** Material for this exercise follows **
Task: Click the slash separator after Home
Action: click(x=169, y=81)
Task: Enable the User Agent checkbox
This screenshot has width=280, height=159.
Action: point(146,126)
** End of Material for this exercise **
» What is expected
Beginning at the line that holds "Task: Enable the User Agent checkbox", reproduce the lines exactly up to and including the final line of the entries.

» Output for this exercise
Task: Enable the User Agent checkbox
This screenshot has width=280, height=159.
Action: point(146,126)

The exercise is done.